One Evil, Two Evils, Three Evils, Four

A double minded man is unstable in all his ways. ~ James 1:8

A double minded man is unstable in all his ways. ~ James 1:8

Your money or your life … Choose now!

Scruples is a card game invented in 1984 and marketed as “The game of moral dilemmas.” Many questions seem to involve awkward social situations or relationships. For instance, there might be a question about what you would do if you spilled something on the carpet at a party. Would you tell the host or not? Or, if a friend asked you to give them a reference for a job and you know they are not qualified for it, would you give them a positive reference or not. So the question gives you a scenario and two choices. I guess it’s also supposed to be fun but doesn’t sound like much fun to me.

Those kinds of questions are low stakes moral questions and get boring quickly. To make that kind of game more dramatic, you have to raise the stakes morally. So you would ask something like: the cashier gives you change for a hundred dollar bill instead of the twenty dollar bill you paid with; do you keep quiet or tell her about the error? Or, you and two friends are adrift at sea. In order to survive do you eat the skinny friend or the fat friend? You are hiding spies in your house and the army commander tells you to either turn in the spies or be killed. Which do you do? You get the idea.

Herein lies the problem

I realize that when talking about a card game or dinner party game we’re talking about hypothetical scenarios. In reality we are sitting on a comfortable couch asking each other these questions about pretend situations. So I’m just supposed to play along and have fun, but I can’t.

I can’t play along because I refuse to adopt the worldview required by the game, even if only temporarily. The worldview of the game is one where all moral questions are relative, all moral questions are either/or, moral questions do not have real life consequences, and neither God nor His Word exists. The worldview of such a game is the worldview that would ask a man if he had stopped beating his wife and impose on him that he can only respond, “yes”, or “no.” What is that? It’s a false dilemma. Those are not the only choices.

A true, biblical worldview never requires us to choose between two wrongs. A biblical worldview begins with the fear of God, which is the beginning of knowledge and wisdom (Proverbs 1:7). The book of Proverbs ultimately gives us two ways in everything—the way of wisdom and the way of foolishness. False worldviews continually constrain us to false dilemmas where we must choose one foolishness or the other foolishness.

I grant that situations can be complex and present dilemmas where either way isn’t clearly right or wrong. If we are talking about truly moral dilemmas, then the dilemma is in discerning the right way. But that discernment is by a fixed standard and what is discerned is between what is good and what is evil, not between which evil is less (Hebrews 5:14).

Don’t be a loser at the game of life

In real life we are continually confronted with decisions. I’m not talking about deciding what you’re going to order off a menu for lunch, but real moral decisions. Problems come in here when we make moral decisions from a Scruples worldview where the dilemma demands we choose either bad or worse.
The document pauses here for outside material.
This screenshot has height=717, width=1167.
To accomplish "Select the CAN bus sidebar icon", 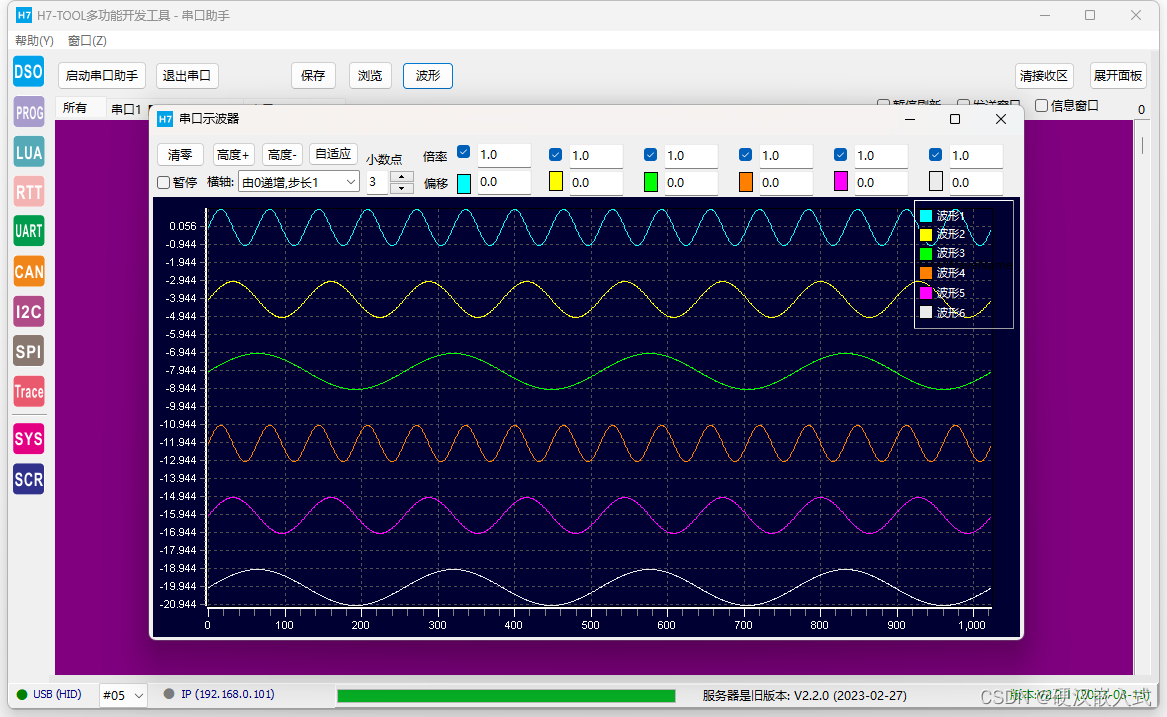I will tap(29, 272).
I was once talking with a man who made his living as a truck driver. He was talking about keeping a phony log of his driving. He used insider lingo for it that I don’t remember now. Truck drivers are required by law to keep a log of their driving and there are legal restrictions on the amount of driving they can do per day. That may be simplistic but it’s the gist.

This man professed to be a Christian and when I asked him about keeping phony books, he looked at me surprised. He said something to this effect: In this business you have to keep a fake set of books or go out of business. While I don’t remember his exact words, I do remember the false dilemma he presented. Though he believed in God, Christ, the Holy Spirit, God’s infallible Word, God’s sovereignty, and other vital Scripture truths, he also believed that in the world of truck driving you had only the choice of operating illegally as a matter of standard procedure or going out of business. As though a biblical worldview held everywhere until you entered the industry of truck driving, and there Scruples was the only worldview.

I could give other examples but we need to bring this to a fine point. Jesus is Lord of all, or He is not Lord at all. If Jesus is Lord of all, then that means He is Lord of, well all as it turns out. In everything He reigns supreme and His Word is law. That means the after Christ (Christian) worldview (Colossians 2:8) is the only true worldview and all others, Scruples included, are false (John 14:6).

Keep this in mind as you go to the voting booth. Is Jesus Lord of the voting booth, or is He kept out by the dour old ladies standing guard with their fully sharpened #2 pencils? If Jesus is Lord of the voting booth, why would we then willingly take on the yoke of Scruples bondage and be forced to choose evil? Do you not know we have liberty in Jesus Christ, that we have been made free (John 8:36)? Do not choose evil, but rather choose whom you will serve (Joshua 24:15).